1, draw theoretical calibration curve: the starting condition of finite element analogy is as follows: TC4 ring compression temperature is 940 ℃, and upper and lower mould is made as rigid die, and patrix pressing speed 150mm/s, mold preheating temperature are 220 ℃.Firm plastic constitutive relation model is adopted in simulation, and the specific heat capacity of workpiece varies with temperature and changes.The coefficient of heat convection of workpiece, mould and air is 0.02N/ (smm ℃), and the heat exchange coefficient between workpiece and the mould contact surface is 11N/ (smm ℃).Adopt shearing friction between workpiece and the mould, friction factor is got respectively m=0,0.02,0.04,0.06,0.08,0.1,0.12,0.16,0.2,0.24,0.3,0.35,0.4,0.45,0.5,0.55,0.6,0.7,0.8,0.9,1.0.

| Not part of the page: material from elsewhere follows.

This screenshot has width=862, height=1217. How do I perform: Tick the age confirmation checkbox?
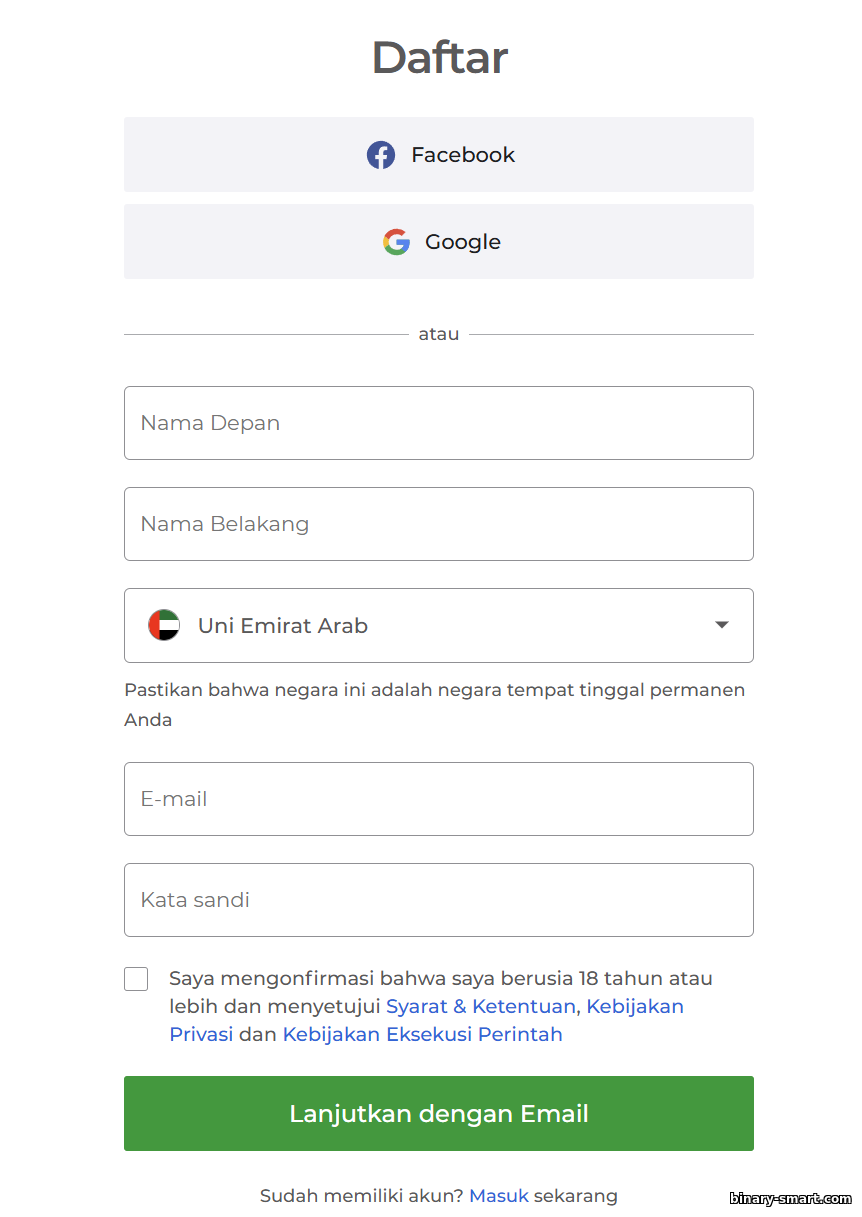pyautogui.click(x=136, y=979)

The theoretical calibration curve of drawing according to the variation of height and internal diameter after the simulation as shown in Figure 1.
2, preparation forging sample: at forging blank surface coated glass lubricant as shown in Figure 2, the whole surface of sample and endoporus are wanted evenly and covered to lubricant.Sample is heated to 940 ℃, and insulation 30min is 30% and 50% to carry out jumping-up according to deflection, make the forging sample, and each condition prepares 3 forging samples.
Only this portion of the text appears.